Can someone help me to edit my code in a way that all levels of discrete variables are included into analysis? Namely, gls takes by default 1st level of the discrete variable as a reference level, and this is something I would like to avoid.
I found that I can use the contrast function on the factor variables before fitting the model, but it doesn't really do the job for all the discrete variables in my data set.
Here is a dummy code:
# Install and load the necessary packages
if (!requireNamespace("nlme", quietly = TRUE)) {
install.packages("nlme")
}
if (!requireNamespace("ape", quietly = TRUE)) {
install.packages("ape")
}
library(nlme)
library(ape)
# Generate a dummy phylogenetic tree
set.seed(42)
phylo_tree <- rcoal(10)
# Generate a dummy dataset with 9 predictors (5 discrete) and a target variable
n_samples <- 100
data <- data.frame(
x1 = sample(0:2, n_samples, replace = TRUE), # Discrete predictor
x2 = sample(0:1, n_samples, replace = TRUE), # Discrete predictor
x3 = rnorm(n_samples),
x4 = sample(0:3, n_samples, replace = TRUE), # Discrete predictor
x5 = rnorm(n_samples),
x6 = rnorm(n_samples),
x7 = sample(0:1, n_samples, replace = TRUE), # Discrete predictor
x8 = rnorm(n_samples),
x9 = rnorm(n_samples)
)
data$y = with(data, 2 * x1 + 3 * x2 + 1.5 * x3 + 0.5 * x4 + 4 * x5 +
0.8 * x6 + 2.5 * x7 + 1 * x8 + 0.5 * x9 + rnorm(n_samples))

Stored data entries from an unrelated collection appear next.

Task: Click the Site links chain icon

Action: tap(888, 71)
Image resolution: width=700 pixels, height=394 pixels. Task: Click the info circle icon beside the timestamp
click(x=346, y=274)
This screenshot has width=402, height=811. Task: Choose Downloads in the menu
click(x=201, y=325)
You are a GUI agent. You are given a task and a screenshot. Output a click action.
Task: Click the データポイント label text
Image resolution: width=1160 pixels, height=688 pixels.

# Fit GLS model with corBM and phylogenetic tree
correlation_matrix <- corBrownian(phylo_tree, value = 1) # Adjust the parameter as needed
correlation_structure <- corStruct(corBM(1, form = ~ 1 | Subject), nl = TRUE)
model <- gls(y ~ x1 + x2 + x3 + x4 + x5 + x6 + x7 + x8 + x9,
data = data,
correlation = correlation_structure)
# Print summary of the model
summary(model)`
Any hint would be helpful, thanks in advance!